Secondly, instead of taking the positive neighbors of nodes to calculate vertices, I consider neighbors in the outward direction away from the camera position. This effectively means only transitions from small to large nodes have to be considered, which makes the code simpler, but incompatible with octrees that are not only increasing in node size as distance to the camera increases.
Finally, if an edge is shared by just three nodes, one big node and two small ones, I create a triangle instead of a quad to complete the mesh.
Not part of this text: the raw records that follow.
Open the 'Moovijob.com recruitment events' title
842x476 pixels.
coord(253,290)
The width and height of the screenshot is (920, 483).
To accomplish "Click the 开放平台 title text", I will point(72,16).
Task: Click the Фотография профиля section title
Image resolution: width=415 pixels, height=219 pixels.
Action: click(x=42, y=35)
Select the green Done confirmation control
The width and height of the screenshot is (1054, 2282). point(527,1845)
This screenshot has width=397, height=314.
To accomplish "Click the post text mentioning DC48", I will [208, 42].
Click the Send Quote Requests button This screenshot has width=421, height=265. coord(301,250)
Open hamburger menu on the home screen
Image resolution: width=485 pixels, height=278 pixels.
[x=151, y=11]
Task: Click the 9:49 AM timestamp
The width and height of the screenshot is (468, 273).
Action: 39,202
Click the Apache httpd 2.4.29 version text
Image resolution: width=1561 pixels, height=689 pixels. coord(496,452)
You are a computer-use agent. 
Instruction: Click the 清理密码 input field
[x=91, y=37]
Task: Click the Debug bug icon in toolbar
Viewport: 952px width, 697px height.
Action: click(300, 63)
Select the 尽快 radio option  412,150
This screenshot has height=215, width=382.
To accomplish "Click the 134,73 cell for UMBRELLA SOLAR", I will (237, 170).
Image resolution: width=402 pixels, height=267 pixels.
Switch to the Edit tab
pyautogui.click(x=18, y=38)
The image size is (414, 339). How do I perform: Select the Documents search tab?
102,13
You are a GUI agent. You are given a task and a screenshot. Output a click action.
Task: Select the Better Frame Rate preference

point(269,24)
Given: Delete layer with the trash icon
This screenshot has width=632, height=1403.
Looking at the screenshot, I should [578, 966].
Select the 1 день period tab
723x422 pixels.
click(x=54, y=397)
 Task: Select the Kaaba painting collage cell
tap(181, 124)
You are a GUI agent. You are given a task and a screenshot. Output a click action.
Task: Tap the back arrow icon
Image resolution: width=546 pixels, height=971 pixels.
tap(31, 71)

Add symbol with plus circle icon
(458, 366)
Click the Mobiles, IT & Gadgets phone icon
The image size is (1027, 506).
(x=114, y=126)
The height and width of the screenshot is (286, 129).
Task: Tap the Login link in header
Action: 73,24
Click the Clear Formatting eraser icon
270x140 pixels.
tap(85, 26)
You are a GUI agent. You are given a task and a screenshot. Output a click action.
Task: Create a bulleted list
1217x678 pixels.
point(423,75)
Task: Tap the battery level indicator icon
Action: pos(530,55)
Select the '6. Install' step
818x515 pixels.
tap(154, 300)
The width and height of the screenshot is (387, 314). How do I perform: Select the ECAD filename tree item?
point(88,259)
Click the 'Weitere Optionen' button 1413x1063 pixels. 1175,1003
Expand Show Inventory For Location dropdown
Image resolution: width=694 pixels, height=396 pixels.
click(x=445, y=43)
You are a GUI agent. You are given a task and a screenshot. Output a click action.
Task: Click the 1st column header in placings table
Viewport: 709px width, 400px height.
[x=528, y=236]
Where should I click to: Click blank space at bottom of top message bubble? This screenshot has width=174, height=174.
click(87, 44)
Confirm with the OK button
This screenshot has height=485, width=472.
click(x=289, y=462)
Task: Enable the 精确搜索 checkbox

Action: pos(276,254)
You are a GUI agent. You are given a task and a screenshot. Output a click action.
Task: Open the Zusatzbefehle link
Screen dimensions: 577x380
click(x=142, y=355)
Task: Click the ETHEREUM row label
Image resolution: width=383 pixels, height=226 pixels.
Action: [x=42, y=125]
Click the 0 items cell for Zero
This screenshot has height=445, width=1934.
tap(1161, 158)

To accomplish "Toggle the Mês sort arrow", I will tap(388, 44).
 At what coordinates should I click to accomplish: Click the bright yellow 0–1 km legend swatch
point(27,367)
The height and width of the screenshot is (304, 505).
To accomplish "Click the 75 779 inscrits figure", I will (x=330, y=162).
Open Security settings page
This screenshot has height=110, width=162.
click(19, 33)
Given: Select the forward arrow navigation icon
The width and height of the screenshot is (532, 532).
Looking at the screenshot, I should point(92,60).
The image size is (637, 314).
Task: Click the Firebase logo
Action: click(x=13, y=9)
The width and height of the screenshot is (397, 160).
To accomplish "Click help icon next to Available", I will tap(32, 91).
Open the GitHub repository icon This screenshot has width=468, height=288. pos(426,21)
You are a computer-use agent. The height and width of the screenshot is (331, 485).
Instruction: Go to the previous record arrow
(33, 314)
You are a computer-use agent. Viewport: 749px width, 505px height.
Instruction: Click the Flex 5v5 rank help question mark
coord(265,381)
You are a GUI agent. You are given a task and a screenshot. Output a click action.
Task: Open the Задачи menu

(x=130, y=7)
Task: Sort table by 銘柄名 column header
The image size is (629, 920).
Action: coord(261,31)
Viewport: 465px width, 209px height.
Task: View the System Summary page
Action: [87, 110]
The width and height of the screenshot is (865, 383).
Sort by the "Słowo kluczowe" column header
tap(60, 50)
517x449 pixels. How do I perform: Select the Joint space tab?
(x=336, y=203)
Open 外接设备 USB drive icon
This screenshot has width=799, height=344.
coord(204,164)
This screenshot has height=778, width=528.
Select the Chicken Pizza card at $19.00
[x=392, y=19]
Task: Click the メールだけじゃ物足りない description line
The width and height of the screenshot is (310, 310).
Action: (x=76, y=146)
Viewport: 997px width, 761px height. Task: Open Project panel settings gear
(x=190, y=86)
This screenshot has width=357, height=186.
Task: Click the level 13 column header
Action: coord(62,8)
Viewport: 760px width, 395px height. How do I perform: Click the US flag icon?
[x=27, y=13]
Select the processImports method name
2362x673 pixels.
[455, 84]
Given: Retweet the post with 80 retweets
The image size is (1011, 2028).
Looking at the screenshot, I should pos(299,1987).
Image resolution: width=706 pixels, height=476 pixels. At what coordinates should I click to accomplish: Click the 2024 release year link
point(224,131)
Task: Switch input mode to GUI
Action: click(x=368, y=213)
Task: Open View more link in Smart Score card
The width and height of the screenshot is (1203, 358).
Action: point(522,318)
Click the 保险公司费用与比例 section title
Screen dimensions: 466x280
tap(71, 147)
This allows us to create a mesh that perfectly connects nodes from different levels of detail.
Editing the terrain
To edit the terrain, we define an SDF, an operation, and an axis-aligned bounding box (AABB) around the edit. For instance, to add a sphere to the terrain, we would want to define SDF describing this sphere with radius r and position p, we set the operation to Union, and we define an AABB that fits tightly around the sphere.
The terrain mesh can be edited relatively efficiently in real-time in two steps. First, we change the octree by finding the leaves that intersect the AABB of the edit operation. The leaves are either pruned if they are fully within the volume of the new SDF, or they can be subdivided if they intersect the new SDF. We calculate a new value for each node by applying the desired boolean operation (Union or Difference) to the node’s current value, and a sample of the new SDF at the node’s center. If the new value and the old value differ by a threshold, I set the red channel of a node’s color to one to mark it as edited.
Next, we remesh all the chunks that intersect the AABB using the updated octree, such that they represent the union of the sphere and the terrain.
Terrain Visuals
Each node in the octree also stores a color. We can set the red channel to one if it has been edited, else zero. During the meshing stage, we calculate the color at Intersection (CaT), just like we calculate the Point of Intersection:
$$ CaT = Color_A * (1 - t) + Color_B * t$$
We average the CaT of all the edges neighboring a node, and set that as the node’s vertex color. Then in the terrain Shader, I currently set the color to brown if the red channel of the vertex color is over 0.5.
The terrain itself is textured using triplanar mapping, as calculating UVs for these meshes is a hard problem.
Conclusion and Future work
Overall, I believe to have succeeded at creating a fully editable large-scale smooth voxel terrain, with perfect LoD transitions. It generates relatively quickly at an acceptable resolution, perfect for terrains.
There are a number of extensions I am considering for this project. Firstly, I want to be able to populate the terrain with countless objects, such as trees, that can be seen from afar. Secondly, I would like to extend the surface extraction method to guarantee manifold meshes. Thirdly, I would like to optimize the underlying octree structure, to allow for more efficient memory usage, and decrease the time it takes to edit large parts of the terrain.